* [Records supplied]:
* * *

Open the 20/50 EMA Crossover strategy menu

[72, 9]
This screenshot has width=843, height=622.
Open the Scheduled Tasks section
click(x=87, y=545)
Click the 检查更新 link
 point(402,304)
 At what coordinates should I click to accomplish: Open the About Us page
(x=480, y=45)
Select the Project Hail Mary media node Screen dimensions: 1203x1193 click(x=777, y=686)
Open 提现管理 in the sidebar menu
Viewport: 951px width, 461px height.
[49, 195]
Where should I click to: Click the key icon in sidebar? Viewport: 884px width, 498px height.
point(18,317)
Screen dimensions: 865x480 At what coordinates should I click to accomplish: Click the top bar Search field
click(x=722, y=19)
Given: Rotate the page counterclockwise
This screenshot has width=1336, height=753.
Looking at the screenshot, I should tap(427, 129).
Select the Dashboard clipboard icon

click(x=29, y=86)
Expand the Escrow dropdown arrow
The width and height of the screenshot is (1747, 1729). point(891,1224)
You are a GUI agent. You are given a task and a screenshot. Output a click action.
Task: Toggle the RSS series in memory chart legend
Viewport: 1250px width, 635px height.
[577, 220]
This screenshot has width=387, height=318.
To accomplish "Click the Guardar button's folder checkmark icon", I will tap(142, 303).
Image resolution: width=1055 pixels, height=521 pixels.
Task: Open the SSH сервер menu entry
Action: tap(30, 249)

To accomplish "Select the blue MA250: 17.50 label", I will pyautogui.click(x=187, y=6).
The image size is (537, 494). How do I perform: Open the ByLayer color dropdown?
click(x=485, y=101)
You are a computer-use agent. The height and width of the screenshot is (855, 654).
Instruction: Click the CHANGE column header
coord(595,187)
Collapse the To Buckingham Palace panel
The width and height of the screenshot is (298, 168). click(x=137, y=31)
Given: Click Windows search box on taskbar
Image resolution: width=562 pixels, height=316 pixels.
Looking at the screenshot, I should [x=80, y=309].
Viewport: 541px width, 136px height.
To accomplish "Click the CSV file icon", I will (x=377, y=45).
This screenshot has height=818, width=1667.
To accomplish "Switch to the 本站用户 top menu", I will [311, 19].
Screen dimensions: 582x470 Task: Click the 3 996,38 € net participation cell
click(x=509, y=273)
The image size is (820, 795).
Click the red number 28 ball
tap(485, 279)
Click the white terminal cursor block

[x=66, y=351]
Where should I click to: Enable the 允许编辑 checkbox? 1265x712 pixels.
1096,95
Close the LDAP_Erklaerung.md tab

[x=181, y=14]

* * *

* [Task to carry out]: Return every line of the listing above word for word, with nothing changed.

* [Expected answer]:
Open the 20/50 EMA Crossover strategy menu

[72, 9]
This screenshot has width=843, height=622.
Open the Scheduled Tasks section
click(x=87, y=545)
Click the 检查更新 link
 point(402,304)
 At what coordinates should I click to accomplish: Open the About Us page
(x=480, y=45)
Select the Project Hail Mary media node Screen dimensions: 1203x1193 click(x=777, y=686)
Open 提现管理 in the sidebar menu
Viewport: 951px width, 461px height.
[49, 195]
Where should I click to: Click the key icon in sidebar? Viewport: 884px width, 498px height.
point(18,317)
Screen dimensions: 865x480 At what coordinates should I click to accomplish: Click the top bar Search field
click(x=722, y=19)
Given: Rotate the page counterclockwise
This screenshot has width=1336, height=753.
Looking at the screenshot, I should tap(427, 129).
Select the Dashboard clipboard icon

click(x=29, y=86)
Expand the Escrow dropdown arrow
The width and height of the screenshot is (1747, 1729). point(891,1224)
You are a GUI agent. You are given a task and a screenshot. Output a click action.
Task: Toggle the RSS series in memory chart legend
Viewport: 1250px width, 635px height.
[577, 220]
This screenshot has width=387, height=318.
To accomplish "Click the Guardar button's folder checkmark icon", I will tap(142, 303).
Image resolution: width=1055 pixels, height=521 pixels.
Task: Open the SSH сервер menu entry
Action: tap(30, 249)

To accomplish "Select the blue MA250: 17.50 label", I will pyautogui.click(x=187, y=6).
The image size is (537, 494). How do I perform: Open the ByLayer color dropdown?
click(x=485, y=101)
You are a computer-use agent. The height and width of the screenshot is (855, 654).
Instruction: Click the CHANGE column header
coord(595,187)
Collapse the To Buckingham Palace panel
The width and height of the screenshot is (298, 168). click(x=137, y=31)
Given: Click Windows search box on taskbar
Image resolution: width=562 pixels, height=316 pixels.
Looking at the screenshot, I should [x=80, y=309].
Viewport: 541px width, 136px height.
To accomplish "Click the CSV file icon", I will (x=377, y=45).
This screenshot has height=818, width=1667.
To accomplish "Switch to the 本站用户 top menu", I will [311, 19].
Screen dimensions: 582x470 Task: Click the 3 996,38 € net participation cell
click(x=509, y=273)
The image size is (820, 795).
Click the red number 28 ball
tap(485, 279)
Click the white terminal cursor block

[x=66, y=351]
Where should I click to: Enable the 允许编辑 checkbox? 1265x712 pixels.
1096,95
Close the LDAP_Erklaerung.md tab

[x=181, y=14]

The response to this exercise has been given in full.